▶ _TASK_
Search the data for "Choose". Return each matching line.

(Saved entries)
-- -- --

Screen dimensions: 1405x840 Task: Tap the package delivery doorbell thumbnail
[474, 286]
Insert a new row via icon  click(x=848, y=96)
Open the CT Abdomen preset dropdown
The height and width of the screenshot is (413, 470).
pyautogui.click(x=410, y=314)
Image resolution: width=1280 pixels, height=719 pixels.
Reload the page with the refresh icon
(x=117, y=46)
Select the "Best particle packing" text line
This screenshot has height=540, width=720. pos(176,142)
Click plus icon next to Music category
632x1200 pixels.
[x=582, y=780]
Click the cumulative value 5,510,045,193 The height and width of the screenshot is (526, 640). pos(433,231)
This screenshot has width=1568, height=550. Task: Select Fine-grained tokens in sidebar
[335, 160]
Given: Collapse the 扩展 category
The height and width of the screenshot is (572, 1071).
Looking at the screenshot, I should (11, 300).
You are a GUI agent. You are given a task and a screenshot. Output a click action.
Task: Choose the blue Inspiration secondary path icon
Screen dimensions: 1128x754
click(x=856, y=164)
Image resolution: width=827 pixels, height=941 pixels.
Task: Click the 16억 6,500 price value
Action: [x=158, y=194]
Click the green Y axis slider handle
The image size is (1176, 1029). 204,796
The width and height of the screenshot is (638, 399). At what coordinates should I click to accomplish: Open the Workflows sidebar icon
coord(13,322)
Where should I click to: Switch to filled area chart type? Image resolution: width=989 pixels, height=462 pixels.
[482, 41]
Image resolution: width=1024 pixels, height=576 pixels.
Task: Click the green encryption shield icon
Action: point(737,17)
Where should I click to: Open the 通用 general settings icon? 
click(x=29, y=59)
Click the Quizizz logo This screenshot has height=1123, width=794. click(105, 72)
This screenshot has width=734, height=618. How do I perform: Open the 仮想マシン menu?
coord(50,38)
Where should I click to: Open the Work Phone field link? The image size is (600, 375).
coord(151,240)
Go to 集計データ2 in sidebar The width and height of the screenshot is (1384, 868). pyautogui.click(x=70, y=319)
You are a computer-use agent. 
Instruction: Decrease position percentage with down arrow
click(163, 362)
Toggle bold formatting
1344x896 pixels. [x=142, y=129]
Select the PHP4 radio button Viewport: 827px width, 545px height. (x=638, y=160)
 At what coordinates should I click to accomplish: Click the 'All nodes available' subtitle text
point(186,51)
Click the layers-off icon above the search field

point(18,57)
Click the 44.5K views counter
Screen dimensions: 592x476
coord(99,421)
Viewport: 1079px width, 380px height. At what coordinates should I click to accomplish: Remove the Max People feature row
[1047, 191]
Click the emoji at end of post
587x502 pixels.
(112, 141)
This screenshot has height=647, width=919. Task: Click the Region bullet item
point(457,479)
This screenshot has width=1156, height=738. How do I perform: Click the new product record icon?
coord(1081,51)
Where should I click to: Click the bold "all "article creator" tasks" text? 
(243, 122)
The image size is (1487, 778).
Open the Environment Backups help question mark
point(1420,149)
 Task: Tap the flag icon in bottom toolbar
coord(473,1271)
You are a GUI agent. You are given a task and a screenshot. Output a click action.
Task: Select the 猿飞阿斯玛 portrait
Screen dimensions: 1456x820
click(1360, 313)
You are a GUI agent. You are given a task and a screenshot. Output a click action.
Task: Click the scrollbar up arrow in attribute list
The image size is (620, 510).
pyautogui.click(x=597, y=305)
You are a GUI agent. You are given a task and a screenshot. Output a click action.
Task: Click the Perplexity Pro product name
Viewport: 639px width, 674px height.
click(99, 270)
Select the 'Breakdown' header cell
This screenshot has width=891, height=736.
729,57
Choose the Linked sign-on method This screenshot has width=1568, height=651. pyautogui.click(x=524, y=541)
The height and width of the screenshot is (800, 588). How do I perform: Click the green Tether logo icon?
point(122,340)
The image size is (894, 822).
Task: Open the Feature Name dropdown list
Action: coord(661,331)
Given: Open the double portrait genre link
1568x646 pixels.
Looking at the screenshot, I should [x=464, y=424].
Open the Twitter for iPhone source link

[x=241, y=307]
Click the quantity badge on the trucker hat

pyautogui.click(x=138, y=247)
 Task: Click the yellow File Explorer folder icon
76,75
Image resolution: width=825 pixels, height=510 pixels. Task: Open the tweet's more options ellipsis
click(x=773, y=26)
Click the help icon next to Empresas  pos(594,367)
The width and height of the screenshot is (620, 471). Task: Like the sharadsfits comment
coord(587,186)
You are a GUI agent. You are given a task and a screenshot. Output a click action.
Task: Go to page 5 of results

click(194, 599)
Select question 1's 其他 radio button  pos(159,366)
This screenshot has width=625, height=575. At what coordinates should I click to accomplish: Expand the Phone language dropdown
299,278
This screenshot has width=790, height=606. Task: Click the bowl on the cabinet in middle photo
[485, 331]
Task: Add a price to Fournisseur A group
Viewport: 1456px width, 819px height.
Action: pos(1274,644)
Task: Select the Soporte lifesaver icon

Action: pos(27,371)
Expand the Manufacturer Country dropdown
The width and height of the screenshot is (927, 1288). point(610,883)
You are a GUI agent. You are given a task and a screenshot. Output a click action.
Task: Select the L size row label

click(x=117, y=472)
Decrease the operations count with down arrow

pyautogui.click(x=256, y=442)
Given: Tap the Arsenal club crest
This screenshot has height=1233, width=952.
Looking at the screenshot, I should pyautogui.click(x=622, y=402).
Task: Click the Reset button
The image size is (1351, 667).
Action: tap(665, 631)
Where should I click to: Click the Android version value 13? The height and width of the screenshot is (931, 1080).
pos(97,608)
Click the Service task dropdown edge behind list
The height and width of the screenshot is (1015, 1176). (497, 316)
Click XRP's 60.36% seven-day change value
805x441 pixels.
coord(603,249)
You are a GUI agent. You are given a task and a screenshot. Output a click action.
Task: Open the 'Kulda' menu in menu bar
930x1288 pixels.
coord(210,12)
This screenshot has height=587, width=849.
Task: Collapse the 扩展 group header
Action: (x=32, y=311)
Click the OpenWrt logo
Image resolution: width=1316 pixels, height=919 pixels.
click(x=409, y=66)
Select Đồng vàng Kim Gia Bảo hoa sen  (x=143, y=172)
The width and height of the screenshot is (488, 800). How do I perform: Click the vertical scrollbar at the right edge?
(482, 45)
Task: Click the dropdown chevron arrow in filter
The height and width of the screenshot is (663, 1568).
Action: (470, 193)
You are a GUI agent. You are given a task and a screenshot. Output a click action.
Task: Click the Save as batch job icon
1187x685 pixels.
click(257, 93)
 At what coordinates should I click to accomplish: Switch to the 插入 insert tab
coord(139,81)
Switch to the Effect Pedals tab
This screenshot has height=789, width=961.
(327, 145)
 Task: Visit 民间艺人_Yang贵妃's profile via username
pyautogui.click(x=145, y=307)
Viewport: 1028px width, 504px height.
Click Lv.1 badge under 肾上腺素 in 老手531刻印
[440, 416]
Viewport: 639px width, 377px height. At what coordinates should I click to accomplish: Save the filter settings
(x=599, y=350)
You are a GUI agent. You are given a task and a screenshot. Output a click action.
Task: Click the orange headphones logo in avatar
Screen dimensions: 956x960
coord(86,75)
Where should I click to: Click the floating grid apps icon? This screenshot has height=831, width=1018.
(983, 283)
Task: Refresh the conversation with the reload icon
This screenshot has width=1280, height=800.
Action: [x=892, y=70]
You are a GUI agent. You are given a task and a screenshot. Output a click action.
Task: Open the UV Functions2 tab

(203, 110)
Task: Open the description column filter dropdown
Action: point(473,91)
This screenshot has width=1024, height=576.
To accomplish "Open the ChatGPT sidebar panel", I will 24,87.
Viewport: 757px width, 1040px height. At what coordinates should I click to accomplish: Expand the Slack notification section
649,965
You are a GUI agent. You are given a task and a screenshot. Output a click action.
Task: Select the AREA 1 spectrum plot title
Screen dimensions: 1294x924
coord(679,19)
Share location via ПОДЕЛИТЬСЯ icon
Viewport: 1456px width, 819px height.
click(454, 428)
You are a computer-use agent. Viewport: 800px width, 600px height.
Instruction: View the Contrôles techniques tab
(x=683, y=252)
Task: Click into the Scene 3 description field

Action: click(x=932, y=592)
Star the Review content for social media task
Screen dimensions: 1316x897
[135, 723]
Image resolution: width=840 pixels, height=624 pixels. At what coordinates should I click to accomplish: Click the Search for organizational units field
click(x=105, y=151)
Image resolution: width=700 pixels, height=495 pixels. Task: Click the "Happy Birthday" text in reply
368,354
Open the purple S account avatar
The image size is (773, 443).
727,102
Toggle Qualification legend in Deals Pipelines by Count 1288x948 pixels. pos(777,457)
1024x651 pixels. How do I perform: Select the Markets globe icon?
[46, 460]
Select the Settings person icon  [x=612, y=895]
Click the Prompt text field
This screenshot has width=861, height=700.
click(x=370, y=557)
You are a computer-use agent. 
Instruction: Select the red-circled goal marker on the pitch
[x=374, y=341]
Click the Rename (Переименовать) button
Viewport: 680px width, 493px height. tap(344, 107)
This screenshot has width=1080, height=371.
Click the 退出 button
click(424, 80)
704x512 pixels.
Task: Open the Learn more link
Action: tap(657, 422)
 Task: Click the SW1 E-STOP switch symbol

-- -- --

▶ _RESPONSE TO THIS TASK_
Task: Choose the blue Inspiration secondary path icon
Choose the Linked sign-on method This screenshot has width=1568, height=651. pyautogui.click(x=524, y=541)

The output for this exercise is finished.